Custom operators - A custom operator you define via prompt engineering. Can be configured on the settings page.
LLM (Large Language Model) - The underlying model used to generate responses.
LLM as Judge - A process where one LLM evaluates the output LLM.
SME (Subject matter expert) - An expert in the domain under question (e.g. lawyer, CPA, etc.)
Runs
Run result - The result of evaluating a test suite. A run has two phases:
- Output gathering - The model generates responses for each test input to gather outputs
- Evaluation - Each check is evaluated based on the outputs
Test result - The result of evaluating a single test
Auto eval - The result of grading an output against its respective checks
Model - The model used to produce outputs. Can either be a foundation model or your own custom model.
Eval model - Some of our operators employ LLM as judge. This is the model that will be used as judge.
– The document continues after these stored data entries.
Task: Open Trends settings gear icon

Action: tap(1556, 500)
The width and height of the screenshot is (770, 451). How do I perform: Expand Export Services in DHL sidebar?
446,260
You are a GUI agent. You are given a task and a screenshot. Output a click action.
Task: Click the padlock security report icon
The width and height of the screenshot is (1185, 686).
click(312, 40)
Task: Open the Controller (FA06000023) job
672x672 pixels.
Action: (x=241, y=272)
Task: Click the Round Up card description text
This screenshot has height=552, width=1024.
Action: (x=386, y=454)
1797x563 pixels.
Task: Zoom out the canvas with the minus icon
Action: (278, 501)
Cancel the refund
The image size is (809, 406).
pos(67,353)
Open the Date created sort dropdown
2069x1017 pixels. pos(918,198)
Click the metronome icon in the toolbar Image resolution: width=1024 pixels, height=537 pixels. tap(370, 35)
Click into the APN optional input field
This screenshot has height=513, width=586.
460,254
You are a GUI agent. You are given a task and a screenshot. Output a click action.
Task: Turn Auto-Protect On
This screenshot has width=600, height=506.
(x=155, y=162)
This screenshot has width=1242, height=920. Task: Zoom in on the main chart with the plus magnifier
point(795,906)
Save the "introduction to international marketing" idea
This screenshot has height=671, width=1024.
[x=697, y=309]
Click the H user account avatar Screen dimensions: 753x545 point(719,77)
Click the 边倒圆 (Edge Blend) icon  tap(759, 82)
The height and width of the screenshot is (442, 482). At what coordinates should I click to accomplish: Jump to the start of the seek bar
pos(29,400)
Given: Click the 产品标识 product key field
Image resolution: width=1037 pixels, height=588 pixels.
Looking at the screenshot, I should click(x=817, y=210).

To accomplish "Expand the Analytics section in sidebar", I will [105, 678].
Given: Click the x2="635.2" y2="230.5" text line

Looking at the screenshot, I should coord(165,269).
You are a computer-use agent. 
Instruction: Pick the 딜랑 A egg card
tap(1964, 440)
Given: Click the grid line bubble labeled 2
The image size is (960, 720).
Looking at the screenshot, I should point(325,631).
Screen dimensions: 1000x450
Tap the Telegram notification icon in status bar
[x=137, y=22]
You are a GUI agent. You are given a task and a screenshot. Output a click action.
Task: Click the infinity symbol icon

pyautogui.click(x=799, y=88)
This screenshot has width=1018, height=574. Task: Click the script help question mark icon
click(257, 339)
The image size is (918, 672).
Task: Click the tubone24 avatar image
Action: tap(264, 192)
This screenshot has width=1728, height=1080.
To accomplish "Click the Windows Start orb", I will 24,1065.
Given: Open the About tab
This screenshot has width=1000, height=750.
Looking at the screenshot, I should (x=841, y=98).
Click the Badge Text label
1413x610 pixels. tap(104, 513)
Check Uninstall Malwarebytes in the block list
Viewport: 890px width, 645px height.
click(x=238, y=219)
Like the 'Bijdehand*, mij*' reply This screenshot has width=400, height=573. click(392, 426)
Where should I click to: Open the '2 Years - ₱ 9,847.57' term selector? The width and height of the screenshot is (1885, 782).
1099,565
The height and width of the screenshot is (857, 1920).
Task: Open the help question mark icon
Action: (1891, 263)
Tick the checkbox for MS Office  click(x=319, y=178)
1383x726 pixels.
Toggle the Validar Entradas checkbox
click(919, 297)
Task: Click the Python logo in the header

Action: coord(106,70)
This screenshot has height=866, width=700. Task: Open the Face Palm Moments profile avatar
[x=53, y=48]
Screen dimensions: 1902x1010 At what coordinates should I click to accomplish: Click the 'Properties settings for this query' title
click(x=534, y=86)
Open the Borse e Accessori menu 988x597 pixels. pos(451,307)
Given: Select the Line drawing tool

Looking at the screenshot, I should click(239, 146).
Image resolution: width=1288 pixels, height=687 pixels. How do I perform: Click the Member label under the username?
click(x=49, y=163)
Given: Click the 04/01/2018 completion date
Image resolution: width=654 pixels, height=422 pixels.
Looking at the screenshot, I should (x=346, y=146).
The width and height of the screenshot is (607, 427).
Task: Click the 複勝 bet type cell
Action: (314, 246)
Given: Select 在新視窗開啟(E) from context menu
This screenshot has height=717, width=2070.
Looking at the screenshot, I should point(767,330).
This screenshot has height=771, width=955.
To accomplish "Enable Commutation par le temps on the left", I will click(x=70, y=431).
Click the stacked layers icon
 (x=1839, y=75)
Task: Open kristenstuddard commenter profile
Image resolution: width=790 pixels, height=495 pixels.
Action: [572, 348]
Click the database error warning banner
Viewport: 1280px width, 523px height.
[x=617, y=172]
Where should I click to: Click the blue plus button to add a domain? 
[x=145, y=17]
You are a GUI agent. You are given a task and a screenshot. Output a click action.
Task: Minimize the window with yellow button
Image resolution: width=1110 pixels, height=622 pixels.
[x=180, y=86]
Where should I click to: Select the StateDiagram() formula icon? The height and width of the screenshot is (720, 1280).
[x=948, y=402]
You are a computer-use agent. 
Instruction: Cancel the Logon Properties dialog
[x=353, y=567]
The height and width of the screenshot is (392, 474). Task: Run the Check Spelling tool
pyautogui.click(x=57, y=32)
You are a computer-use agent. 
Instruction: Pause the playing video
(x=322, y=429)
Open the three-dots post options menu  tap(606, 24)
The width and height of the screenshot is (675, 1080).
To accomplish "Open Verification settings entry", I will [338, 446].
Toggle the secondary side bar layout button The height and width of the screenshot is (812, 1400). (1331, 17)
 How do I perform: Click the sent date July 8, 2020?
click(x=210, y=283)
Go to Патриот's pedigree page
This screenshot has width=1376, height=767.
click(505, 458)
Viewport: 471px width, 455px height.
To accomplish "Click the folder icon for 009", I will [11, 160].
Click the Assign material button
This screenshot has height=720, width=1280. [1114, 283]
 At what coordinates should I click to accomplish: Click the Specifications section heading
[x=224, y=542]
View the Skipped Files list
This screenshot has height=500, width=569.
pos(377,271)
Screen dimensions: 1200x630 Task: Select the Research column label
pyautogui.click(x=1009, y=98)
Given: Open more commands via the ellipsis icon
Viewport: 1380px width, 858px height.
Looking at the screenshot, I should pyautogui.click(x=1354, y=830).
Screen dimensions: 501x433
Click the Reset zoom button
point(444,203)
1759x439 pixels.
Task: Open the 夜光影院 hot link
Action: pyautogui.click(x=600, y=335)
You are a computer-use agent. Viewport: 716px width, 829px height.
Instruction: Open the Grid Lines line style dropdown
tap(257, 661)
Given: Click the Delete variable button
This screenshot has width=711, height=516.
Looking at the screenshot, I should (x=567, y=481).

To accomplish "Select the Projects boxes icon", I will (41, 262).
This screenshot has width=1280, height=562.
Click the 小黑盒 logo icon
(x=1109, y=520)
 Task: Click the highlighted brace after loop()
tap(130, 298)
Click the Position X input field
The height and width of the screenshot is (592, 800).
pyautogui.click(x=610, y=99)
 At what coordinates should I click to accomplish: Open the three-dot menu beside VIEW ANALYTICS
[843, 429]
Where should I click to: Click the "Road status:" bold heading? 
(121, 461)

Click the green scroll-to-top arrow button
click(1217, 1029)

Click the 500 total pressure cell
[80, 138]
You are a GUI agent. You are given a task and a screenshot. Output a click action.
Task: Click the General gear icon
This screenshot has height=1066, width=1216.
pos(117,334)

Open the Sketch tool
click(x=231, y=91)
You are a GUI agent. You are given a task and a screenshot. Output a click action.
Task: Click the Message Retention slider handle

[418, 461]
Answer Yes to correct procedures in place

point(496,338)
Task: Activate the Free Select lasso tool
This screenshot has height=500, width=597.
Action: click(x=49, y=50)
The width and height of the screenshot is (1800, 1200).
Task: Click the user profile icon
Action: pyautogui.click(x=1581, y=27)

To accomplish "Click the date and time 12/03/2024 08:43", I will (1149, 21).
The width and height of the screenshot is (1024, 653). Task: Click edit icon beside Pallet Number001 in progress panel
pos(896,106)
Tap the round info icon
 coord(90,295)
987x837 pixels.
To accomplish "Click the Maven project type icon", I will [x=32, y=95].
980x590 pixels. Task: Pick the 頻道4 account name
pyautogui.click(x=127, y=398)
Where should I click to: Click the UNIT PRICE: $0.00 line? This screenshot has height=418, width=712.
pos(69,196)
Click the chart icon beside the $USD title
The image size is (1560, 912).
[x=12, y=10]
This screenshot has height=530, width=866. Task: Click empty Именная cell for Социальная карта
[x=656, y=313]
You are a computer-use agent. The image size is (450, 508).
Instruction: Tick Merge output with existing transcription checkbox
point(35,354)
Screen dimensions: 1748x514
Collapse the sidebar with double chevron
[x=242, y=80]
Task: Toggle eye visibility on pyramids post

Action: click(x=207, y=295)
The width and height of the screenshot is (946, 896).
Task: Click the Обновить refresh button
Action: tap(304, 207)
Run parameters - These are the knobs available to you to tune either how the evaluation is conducted (evaluation parameters) or how the model responses are produced (model parameters).
Heavyweight factor - Each auto eval will be run this many times, and the result is the mode.
Duration/Latency - The time it takes for a model to produce a response.
Confidence - When evaluating benchmark performance, we use a standard large and very capable model as the primary judge for scoring responses. For confidence assessment, we employ a smaller, more efficient model that analyzes both the question and surrounding test context to verify the coherence of question-answer pairs, providing a reliability metric for our evaluation results. A high confidence indicates a high likelihood that the check has been scored correctly.
Human Review
Auto eval re-review (aka Single run review) - Another pass by a human reviewer. Each of the checks posed to the model must be answered or flagged.
Pairwise review - Two outputs are compared side by side. The reviewer selects the better one.
Human review template - A user configured review question that will only be answered by a human reviewer. This allows you to evaluate outputs in ways that may be hard to codify solely using checks.